Exercise objective ::
Can you copy the following rows verbatim, one after another?

---------------

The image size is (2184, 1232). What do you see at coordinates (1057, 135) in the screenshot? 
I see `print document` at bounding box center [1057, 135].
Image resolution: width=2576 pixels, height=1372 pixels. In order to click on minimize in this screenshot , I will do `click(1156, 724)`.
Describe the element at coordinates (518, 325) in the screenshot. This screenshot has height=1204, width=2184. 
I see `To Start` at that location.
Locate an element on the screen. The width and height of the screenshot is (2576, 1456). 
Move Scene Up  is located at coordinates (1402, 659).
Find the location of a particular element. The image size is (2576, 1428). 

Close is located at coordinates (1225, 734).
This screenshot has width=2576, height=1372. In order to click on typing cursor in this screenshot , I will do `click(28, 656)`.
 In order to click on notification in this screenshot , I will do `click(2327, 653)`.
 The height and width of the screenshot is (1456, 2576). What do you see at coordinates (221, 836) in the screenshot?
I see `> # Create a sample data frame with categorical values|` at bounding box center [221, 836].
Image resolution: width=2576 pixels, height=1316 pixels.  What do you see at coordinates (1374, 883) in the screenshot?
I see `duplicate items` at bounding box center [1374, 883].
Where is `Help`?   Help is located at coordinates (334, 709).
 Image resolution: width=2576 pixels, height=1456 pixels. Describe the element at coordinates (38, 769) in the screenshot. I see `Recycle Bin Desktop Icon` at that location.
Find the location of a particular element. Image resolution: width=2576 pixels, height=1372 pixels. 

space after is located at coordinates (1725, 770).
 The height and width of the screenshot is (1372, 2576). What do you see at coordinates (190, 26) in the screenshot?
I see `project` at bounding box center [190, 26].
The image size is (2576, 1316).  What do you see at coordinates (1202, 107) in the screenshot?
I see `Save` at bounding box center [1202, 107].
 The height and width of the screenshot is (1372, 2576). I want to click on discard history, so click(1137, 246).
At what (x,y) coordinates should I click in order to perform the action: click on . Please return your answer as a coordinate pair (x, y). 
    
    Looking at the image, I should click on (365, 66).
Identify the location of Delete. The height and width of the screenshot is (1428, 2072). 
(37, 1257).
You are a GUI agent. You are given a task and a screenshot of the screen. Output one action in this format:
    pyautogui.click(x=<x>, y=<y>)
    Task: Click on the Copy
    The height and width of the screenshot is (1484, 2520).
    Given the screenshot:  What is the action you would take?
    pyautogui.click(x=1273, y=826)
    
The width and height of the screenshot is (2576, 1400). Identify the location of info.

---------------

Task solution ::
The image size is (2184, 1232). What do you see at coordinates (1057, 135) in the screenshot? 
I see `print document` at bounding box center [1057, 135].
Image resolution: width=2576 pixels, height=1372 pixels. In order to click on minimize in this screenshot , I will do `click(1156, 724)`.
Describe the element at coordinates (518, 325) in the screenshot. This screenshot has height=1204, width=2184. 
I see `To Start` at that location.
Locate an element on the screen. The width and height of the screenshot is (2576, 1456). 
Move Scene Up  is located at coordinates (1402, 659).
Find the location of a particular element. The image size is (2576, 1428). 

Close is located at coordinates (1225, 734).
This screenshot has width=2576, height=1372. In order to click on typing cursor in this screenshot , I will do `click(28, 656)`.
 In order to click on notification in this screenshot , I will do `click(2327, 653)`.
 The height and width of the screenshot is (1456, 2576). What do you see at coordinates (221, 836) in the screenshot?
I see `> # Create a sample data frame with categorical values|` at bounding box center [221, 836].
Image resolution: width=2576 pixels, height=1316 pixels.  What do you see at coordinates (1374, 883) in the screenshot?
I see `duplicate items` at bounding box center [1374, 883].
Where is `Help`?   Help is located at coordinates (334, 709).
 Image resolution: width=2576 pixels, height=1456 pixels. Describe the element at coordinates (38, 769) in the screenshot. I see `Recycle Bin Desktop Icon` at that location.
Find the location of a particular element. Image resolution: width=2576 pixels, height=1372 pixels. 

space after is located at coordinates (1725, 770).
 The height and width of the screenshot is (1372, 2576). What do you see at coordinates (190, 26) in the screenshot?
I see `project` at bounding box center [190, 26].
The image size is (2576, 1316).  What do you see at coordinates (1202, 107) in the screenshot?
I see `Save` at bounding box center [1202, 107].
 The height and width of the screenshot is (1372, 2576). I want to click on discard history, so click(1137, 246).
At what (x,y) coordinates should I click in order to perform the action: click on . Please return your answer as a coordinate pair (x, y). 
    
    Looking at the image, I should click on (365, 66).
Identify the location of Delete. The height and width of the screenshot is (1428, 2072). 
(37, 1257).
You are a GUI agent. You are given a task and a screenshot of the screen. Output one action in this format:
    pyautogui.click(x=<x>, y=<y>)
    Task: Click on the Copy
    The height and width of the screenshot is (1484, 2520).
    Given the screenshot:  What is the action you would take?
    pyautogui.click(x=1273, y=826)
    
The width and height of the screenshot is (2576, 1400). Identify the location of info.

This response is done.